Balıkesir Büyükşehir Belediye Başkanvekili Yasin Sağay, “Kuvâ-yi Milliye şehri Balıkesir olarak unutmadığımızı ve unutmayacağımızı 2019 ve 2024 görev yapacak olan tüm Balıkesir Belediye Meclis Üyeleri olarak, Yücel Başkanımın Başkanlığında, bu kararı 5-6 ay önce aldık ve Kanlıdere Şehitliği’nin protokolünü imzalamak üzere tüm Meclis Üyelerimiz ve tüm Balıkesir olarak bu işe baş koyduk. İnşallah projenin sonunda da tüm Balıkesir olarak açılışına katılacağız.

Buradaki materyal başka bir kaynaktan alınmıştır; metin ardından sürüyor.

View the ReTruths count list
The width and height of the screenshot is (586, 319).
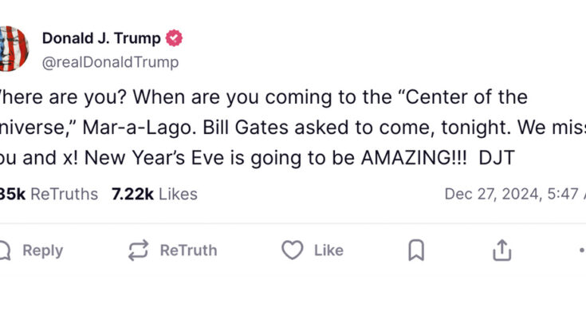pyautogui.click(x=49, y=194)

Ben, aynen Sayın Başkanımın da ifade etmiş olduğu gibi Gazi Mustafa Kemal Atatürk de başta olmak üzere tüm şehitlerimizi şükranla yâd ediyorum. İnşallah biz de yarın torunlarımıza bu Meclis olarak anlatacağız. Bu fırsatı bize sunan Tarihi Alan Başkanlığımıza da teşekkürü borç biliriz” diyerek konuşmasını sonlandırdı.
 
İşbirliği protokolünün imzalanmasının ardından, Kaşdemir, Sağay ve beraberindekiler Çanakkale Destanı Tanıtım Merkezi'ni gezdi. Kanlıdere Şehitliği’nin bulunduğu konuma gidilerek, şehitler için Kur’an okundu. Program, Şehitler Abidesi'ndeki sembolik mezarlara karanfil bırakılması ve Şehitler Abidesi önünde hatıra fotoğrafı çekilmesi ile sona erdi.